▸ CONSIGNES
a) Recopiez le passage du récit sur la gare routière de Pompier, entre «Le rabatteur ou» et «un jeune vendeur.», ces deux bouts compris.
b) Comptez les lignes des enregistrements où figure le mot «dimensions» et donnez uniquement ce nombre.

▸ EXTRAIT CHOISI
7h30, gare routière interurbaine de Pompier. L’heure n’est pas à la grande affluence ce samedi matin, veille de l’ouverture de la campagne pour les élections locales du 29 juin 2014. Des centaines voire un millier de voitures de transport en commun sont stationnées ça et là, les unes, pour les besoins d'inscription sur les tableaux des départs, les autres pour des révisions mécaniques, lavage, etc. Au tableau des départs pour le Fouta Toro, pas de taxi-brousse, pardon de «sept-places» en partance pour Podor.
 
Le rabatteur ou «coxeur» approché, annonce que  «c’est 10.000 F Cfa le billet», bagages non compris (à marchander). Deux autres passagers viennent se joindre à nous quelques minutes après. En attendant, des marchands ambulants, des vendeurs d’eau, de jus, et toute sorte d’article, y compris des chapelets, livres et extraits du Saint Coran, téléphones mobiles et accessoires, etc. peuvent se faufiler entre les passagers en attente et les voitures, pour écouler leurs produits. Divers sujets, notamment la lutte aiguise des appétits, notamment les photos du dernier grand combat en date (Balla Gaye II /Bombardier) que proposait un jeune vendeur.
 
Vers 10h, après quelques heures d'attente, les deux autres clients qui avaient rejoint le car en redescendent. Nous discutons d’un plan ‘’B’’ avec le chauffeur, agacé de voir que depuis 8h, il n’y avait pas de nouveaux candidats au voyage. Deux sept-places en partance pour Matam (Ourossogui) ont déjà quitté la gare routière. Mais l’itinéraire (Dakar-Linguère-Ranérou-Ourossogui) ne faisant pas l’affaire, l’on continuera à prendre son mal en patience jusqu’à 10h30, où ce plan ‘’B’’, discuté cette fois-ci avec le coxeur, deviendra une option sérieuse: procéder par étape. Dès lors, il fallait prendre les sept places en partance pour Richard Toll. En face du tableau, le véhicule préposé à la destination n'avait embarqué que deux voyageurs. 
 
Plan ‘’B’’ : procéder par étape
 
12h15, départ, le véhicule étant rempli. Pour aller plus vite, les clients proposent au chauffeur de passer par l’autoroute à péage. Il accepte, mais à condition qu’on se cotise : chacun 200 F Cfa pour pouvoir payer les 1400 F Cfa nécessaires pour le passage des deux postes à péage. Alors que toute le monde est prêt à s’exécuter, deux passagers vont plus vite : l’un donne 1000 F Cfa et l’autre 500 F Cfa.

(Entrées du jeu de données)

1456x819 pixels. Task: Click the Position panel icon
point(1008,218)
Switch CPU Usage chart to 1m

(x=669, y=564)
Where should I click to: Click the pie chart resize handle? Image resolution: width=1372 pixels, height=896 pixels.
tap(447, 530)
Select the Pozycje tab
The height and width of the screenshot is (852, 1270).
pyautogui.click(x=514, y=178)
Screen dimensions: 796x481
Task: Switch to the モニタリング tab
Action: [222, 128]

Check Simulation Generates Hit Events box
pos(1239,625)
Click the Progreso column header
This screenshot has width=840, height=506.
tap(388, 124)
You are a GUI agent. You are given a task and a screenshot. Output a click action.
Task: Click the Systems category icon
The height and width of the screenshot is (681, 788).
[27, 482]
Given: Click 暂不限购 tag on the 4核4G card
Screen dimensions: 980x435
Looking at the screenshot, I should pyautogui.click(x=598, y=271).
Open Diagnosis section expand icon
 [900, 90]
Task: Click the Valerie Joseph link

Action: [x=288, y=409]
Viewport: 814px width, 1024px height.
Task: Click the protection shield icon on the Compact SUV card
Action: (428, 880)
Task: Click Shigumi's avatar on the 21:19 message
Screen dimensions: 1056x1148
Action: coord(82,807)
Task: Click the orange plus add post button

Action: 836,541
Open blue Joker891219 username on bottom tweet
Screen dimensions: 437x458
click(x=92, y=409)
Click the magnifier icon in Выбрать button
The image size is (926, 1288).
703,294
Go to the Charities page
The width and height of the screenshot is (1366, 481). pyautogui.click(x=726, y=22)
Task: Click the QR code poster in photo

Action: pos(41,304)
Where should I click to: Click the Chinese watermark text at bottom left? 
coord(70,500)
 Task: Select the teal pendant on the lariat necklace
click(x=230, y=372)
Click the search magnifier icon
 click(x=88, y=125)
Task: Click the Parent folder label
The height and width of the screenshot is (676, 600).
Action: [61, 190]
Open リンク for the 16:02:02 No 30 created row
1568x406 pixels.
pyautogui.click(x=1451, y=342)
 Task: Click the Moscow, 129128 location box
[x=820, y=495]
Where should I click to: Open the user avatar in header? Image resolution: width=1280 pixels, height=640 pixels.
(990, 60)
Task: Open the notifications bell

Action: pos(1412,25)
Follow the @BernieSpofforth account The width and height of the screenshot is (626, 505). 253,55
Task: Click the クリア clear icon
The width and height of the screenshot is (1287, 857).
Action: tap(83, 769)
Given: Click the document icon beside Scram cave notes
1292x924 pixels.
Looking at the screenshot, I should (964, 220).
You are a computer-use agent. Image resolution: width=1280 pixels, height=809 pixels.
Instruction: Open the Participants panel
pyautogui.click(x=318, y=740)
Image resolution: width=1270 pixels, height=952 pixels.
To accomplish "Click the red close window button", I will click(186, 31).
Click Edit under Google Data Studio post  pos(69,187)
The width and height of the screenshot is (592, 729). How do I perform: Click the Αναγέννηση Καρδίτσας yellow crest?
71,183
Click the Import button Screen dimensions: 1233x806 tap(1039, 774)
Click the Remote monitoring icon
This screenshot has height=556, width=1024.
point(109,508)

▸ RÉPONSES PAR TÂCHE
a)
Le rabatteur ou «coxeur» approché, annonce que  «c’est 10.000 F Cfa le billet», bagages non compris (à marchander). Deux autres passagers viennent se joindre à nous quelques minutes après. En attendant, des marchands ambulants, des vendeurs d’eau, de jus, et toute sorte d’article, y compris des chapelets, livres et extraits du Saint Coran, téléphones mobiles et accessoires, etc. peuvent se faufiler entre les passagers en attente et les voitures, pour écouler leurs produits. Divers sujets, notamment la lutte aiguise des appétits, notamment les photos du dernier grand combat en date (Balla Gaye II /Bombardier) que proposait un jeune vendeur.

b) 5